Cuando mi hijo tenía 4 meses se le desarrolló una infección en la garganta. Al principio pensamos que era algo pasajero y lo llevamos a un médico que le recetó unos medicamentos. Como el niño no sanaba, consultamos con varios doctores, pero ninguno de los medicamentos que recetaron dieron resultado. Por último, lo llevamos a un pediatra otorrinolaringólogo. A esta altura el problema se había ido acrecentando al grado que comenzó a tener una supuración por el oído.
El doctor decidió hacerle una serie de estudios muy sofisticados y al mostrarnos la radiografías nos informó que la condición era bastante grave y que era necesario hacerle urgentemente una cirugía en el cráneo. También nos dijo que a consecuencia de esa intervención el niño podría quedar con la boca un poco torcida. Cuando me enteré de esto me invadió una profunda preocupación y me sentí muy triste por mi hijo. Además, este procedimiento iba a costar una considerable suma de dinero.
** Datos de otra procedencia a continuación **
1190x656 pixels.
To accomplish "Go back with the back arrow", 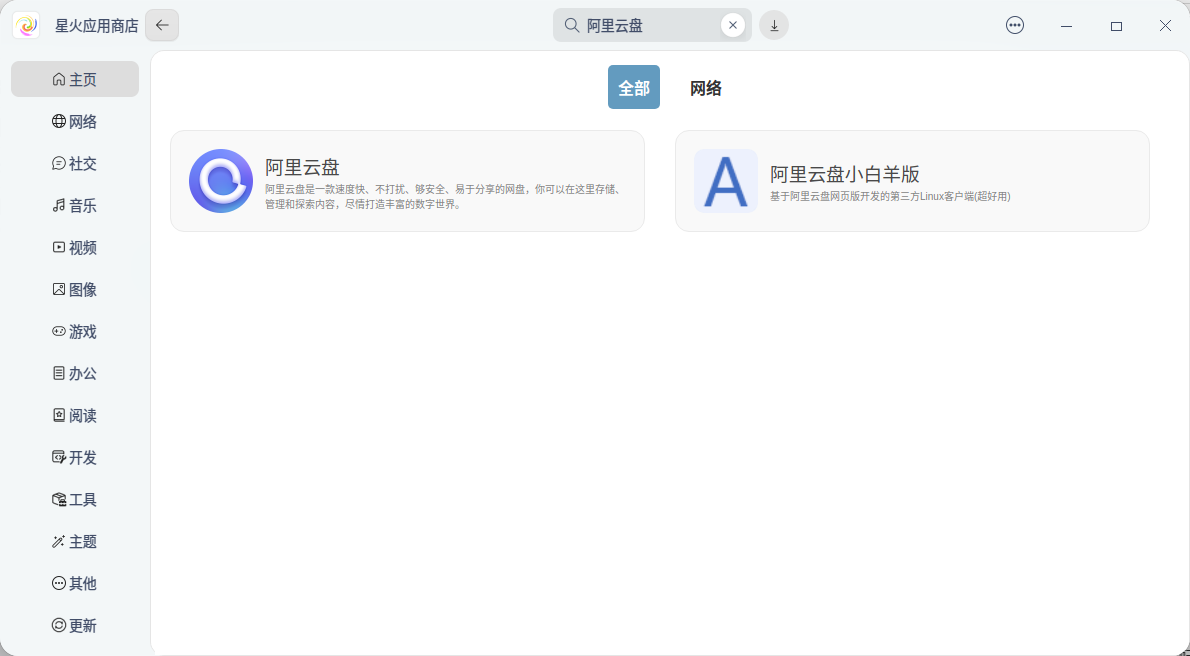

Al comentarle a un vecino este problema, me preguntó si creía en Dios. Cuando le respondí afirmativamente me dijo que él lo podía ayudar. Yo le pregunté si era médico. Entonces me dijo que no, que él trabajaba por medio de la oración y que Dios era el que lo sanaría, sin el uso de medicamentos. Le mencioné esto a mi esposa y ella me dijo que puesto que lo habíamos intentado todo, si esa era una forma de solucionar la situación, que lo hiciéramos.